The Ambassador's eyes blazed with excitement as these statements fell one by one from Armitage's lips; but Armitage went on:

"I trust that my plan for handling these men will meet with your approval. They have chartered the George W. Custis, a fruit-carrying steamer lying at Morgan's wharf in Baltimore, in which they expected to make off after they had finished with me. At one time they had some idea of kidnapping me; and it isn't my fault they failed at that game. But I leave it to you, gentlemen, to deal with them. I will suggest, however, that the presence just now in the West Indies, of the cruiser Sophia Margaret, flying the flag of Austria-Hungary, may be suggestive."

He smiled at the quick glance that passed between the Ambassador and  Judge Claiborne.

Then Baron von Marhof blurted out the question that was uppermost in the minds of all.
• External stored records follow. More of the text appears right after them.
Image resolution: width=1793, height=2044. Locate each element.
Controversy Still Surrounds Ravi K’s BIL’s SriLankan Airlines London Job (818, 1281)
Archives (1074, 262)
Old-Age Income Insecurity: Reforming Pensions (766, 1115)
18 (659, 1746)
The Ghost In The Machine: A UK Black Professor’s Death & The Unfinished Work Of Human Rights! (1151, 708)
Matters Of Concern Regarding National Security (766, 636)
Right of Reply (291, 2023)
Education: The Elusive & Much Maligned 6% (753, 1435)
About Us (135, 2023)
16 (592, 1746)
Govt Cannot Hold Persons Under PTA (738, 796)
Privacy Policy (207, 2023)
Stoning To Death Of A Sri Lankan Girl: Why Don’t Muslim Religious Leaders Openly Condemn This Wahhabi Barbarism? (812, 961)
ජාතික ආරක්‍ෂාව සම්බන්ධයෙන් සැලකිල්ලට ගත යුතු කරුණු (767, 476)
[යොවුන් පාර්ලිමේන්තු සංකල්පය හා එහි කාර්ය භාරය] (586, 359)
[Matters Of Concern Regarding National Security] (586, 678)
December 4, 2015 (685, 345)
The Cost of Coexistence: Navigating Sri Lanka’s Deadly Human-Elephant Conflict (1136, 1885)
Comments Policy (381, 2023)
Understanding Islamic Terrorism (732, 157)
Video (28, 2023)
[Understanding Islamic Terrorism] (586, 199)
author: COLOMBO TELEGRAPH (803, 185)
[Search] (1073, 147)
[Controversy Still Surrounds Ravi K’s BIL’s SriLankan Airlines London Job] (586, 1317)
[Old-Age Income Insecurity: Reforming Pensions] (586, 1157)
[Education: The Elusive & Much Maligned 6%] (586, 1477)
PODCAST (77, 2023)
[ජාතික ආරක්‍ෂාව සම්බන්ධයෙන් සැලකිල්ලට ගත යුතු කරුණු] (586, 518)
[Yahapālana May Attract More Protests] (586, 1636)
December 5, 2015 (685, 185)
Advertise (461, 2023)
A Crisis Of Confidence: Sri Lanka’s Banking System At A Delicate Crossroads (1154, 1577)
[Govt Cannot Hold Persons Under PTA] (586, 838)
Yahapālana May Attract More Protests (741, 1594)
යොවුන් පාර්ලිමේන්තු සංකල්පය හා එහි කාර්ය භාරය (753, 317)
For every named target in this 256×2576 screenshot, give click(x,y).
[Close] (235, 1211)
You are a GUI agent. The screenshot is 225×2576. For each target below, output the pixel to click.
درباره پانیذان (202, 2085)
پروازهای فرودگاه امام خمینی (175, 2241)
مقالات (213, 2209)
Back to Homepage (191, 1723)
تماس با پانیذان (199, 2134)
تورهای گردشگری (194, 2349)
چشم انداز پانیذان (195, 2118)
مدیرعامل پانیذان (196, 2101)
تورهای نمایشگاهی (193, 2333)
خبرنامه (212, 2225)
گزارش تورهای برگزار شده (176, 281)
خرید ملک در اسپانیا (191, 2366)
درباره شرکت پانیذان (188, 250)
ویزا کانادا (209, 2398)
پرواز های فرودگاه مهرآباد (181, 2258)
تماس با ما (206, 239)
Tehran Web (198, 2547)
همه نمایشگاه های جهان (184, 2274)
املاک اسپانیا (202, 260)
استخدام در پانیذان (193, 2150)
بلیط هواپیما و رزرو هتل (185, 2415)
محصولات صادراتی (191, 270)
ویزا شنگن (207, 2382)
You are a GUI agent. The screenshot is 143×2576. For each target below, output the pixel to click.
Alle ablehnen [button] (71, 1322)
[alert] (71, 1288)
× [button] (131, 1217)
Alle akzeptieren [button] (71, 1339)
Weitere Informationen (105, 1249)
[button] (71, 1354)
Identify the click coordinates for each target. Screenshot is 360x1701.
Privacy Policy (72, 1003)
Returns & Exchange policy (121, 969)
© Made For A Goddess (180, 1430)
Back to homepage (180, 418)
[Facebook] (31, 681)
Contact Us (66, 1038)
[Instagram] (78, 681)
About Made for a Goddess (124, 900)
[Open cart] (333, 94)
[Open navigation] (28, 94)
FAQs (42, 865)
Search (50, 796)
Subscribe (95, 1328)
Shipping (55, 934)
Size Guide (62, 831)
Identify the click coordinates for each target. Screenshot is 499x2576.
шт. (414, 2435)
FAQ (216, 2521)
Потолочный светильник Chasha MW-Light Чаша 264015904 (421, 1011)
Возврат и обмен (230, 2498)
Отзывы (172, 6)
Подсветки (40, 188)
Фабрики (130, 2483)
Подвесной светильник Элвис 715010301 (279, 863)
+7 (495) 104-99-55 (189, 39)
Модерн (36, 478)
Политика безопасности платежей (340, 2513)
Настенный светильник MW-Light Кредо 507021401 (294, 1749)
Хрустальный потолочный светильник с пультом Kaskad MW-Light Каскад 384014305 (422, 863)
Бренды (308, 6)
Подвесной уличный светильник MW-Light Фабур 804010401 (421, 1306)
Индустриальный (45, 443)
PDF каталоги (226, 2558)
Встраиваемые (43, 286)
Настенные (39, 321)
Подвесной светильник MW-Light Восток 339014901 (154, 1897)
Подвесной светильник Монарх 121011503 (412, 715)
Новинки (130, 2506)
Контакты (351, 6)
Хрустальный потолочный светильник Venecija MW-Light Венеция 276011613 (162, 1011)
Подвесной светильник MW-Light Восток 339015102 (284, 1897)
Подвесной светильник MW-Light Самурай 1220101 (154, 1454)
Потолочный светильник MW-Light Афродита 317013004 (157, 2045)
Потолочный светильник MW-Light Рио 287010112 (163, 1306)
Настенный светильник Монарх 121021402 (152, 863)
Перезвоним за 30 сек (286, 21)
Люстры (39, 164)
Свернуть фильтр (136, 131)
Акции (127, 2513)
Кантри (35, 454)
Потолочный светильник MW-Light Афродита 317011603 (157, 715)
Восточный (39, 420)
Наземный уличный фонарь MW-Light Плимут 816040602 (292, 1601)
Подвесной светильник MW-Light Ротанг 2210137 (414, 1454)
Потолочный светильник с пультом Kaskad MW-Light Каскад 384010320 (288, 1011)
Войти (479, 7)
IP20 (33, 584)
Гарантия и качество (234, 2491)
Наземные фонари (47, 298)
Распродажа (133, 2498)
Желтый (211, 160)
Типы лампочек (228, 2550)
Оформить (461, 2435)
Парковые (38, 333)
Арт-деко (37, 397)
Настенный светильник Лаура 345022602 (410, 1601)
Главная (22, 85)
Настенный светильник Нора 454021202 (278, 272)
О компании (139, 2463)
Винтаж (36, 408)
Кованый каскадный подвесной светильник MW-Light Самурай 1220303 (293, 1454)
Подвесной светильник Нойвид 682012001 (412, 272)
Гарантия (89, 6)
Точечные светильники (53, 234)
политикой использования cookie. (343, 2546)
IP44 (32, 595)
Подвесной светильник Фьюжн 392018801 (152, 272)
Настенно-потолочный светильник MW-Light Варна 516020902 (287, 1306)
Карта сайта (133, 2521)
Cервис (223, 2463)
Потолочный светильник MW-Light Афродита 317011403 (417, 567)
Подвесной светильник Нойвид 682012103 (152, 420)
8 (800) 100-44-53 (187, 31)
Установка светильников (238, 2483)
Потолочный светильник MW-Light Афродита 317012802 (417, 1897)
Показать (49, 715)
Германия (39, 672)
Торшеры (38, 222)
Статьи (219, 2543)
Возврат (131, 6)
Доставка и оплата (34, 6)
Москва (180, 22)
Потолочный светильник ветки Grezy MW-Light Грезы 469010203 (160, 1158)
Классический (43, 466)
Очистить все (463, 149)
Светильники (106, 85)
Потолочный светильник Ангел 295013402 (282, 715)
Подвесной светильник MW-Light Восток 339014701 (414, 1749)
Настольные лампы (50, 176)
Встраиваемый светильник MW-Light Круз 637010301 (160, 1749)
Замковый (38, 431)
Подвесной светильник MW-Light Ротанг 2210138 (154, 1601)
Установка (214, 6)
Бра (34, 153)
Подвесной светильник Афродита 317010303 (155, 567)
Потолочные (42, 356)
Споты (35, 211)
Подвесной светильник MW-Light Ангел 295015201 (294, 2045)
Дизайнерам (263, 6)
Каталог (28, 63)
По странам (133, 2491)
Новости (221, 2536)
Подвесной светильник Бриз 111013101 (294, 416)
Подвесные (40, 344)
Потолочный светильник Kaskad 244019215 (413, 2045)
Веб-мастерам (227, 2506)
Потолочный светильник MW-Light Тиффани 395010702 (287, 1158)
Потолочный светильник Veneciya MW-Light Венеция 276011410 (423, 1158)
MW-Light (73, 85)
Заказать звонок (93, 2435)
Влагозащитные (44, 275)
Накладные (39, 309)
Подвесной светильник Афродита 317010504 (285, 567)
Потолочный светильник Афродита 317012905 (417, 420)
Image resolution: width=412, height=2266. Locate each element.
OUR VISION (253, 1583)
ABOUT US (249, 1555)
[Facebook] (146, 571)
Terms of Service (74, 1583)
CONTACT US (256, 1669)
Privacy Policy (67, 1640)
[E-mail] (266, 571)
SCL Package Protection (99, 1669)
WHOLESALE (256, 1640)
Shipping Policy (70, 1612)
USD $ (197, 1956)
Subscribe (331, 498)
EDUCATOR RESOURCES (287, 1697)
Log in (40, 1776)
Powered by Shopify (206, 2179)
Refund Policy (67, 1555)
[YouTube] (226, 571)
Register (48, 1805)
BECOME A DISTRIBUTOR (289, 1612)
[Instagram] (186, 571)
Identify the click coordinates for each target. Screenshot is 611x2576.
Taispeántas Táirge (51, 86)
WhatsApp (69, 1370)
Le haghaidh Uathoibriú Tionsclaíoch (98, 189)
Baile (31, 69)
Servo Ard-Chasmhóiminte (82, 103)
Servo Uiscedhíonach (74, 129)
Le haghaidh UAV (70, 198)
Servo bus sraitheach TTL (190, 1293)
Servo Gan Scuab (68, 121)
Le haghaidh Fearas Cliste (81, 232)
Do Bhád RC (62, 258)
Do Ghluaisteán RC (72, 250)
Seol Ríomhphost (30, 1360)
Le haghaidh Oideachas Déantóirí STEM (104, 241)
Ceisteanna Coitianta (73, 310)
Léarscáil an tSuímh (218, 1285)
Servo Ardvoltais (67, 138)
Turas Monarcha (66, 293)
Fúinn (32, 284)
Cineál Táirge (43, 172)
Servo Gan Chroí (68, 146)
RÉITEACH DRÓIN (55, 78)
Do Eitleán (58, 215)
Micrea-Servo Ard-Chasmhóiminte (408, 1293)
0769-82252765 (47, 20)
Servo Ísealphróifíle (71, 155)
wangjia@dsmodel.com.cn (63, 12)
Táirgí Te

"Who are you, John Armitage?"

And Armitage answered, quite simply and in the quiet tone that he had used throughout:

"I am Frederick Augustus von Stroebel, the son of your sister and of the Count Ferdinand von Stroebel. The Archduke's son and I were school-fellows and playmates; you remember as well as I my father's place near the royal lands. The Archduke talked much of democracy and the New World, and used to joke about the divine right of kings. Let me make my story short—I found out their plan of flight and slipped away with them. It was believed that I had been carried away by gipsies."

"Yes, that is true; it is all true! And you never saw your father—you never went to him?"

"I was only thirteen when I ran away with Karl. When I appeared before my father in Paris last year he would have sent me away in anger, if it had not been that I knew matters of importance to Austria—Austria, always Austria!"

"Yes; that was quite like him," said the Ambassador. "He served his country with a passionate devotion. He hated America—he distrusted the whole democratic idea. It was that which pointed his anger against you—that you should have chosen to live here."

"Then when I saw him at Geneva—that last interview—he told me that Karl's statement had been stolen, and he had his spies abroad looking for the thieves. He was very bitter against me. It was only a few hours before he was killed, as a part of the Winkelried conspiracy. He had given his life for Austria. He told me never to see him again—never to claim my own name until I had done something for Austria. And I went to Vienna and knelt in the crowd at his funeral, and no one knew me, and it hurt me, oh, it hurt me to know that he had grieved for me; that he had wanted a son to carry on his own work, while I had grown away from the whole idea of such labor as his. And now—"

He faltered, his hoarse voice broke with stress of feeling, and his pallor deepened.

"It was not my fault—it was really not my fault! I did the best I could, and, by God, I've got them in the room there where they can't do any harm!—and Dick Claiborne, you are the finest fellow in the world, and the squarest and bravest, and I want to take your hand before I go to sleep; for I'm sick—yes, I'm sick—and sleepy—and you'd better haul down that flag over the door—it's treason, I tell you!—and if you see Shirley, tell her I'm John Armitage—tell her I'm John Armitage, John Arm—"

The room and its figures rushed before his eyes, and as he tried to stand erect his knees crumpled under him, and before they could reach him he sank to the floor with a moan. As they crowded about he stirred slightly, sighed deeply, and lay perfectly still.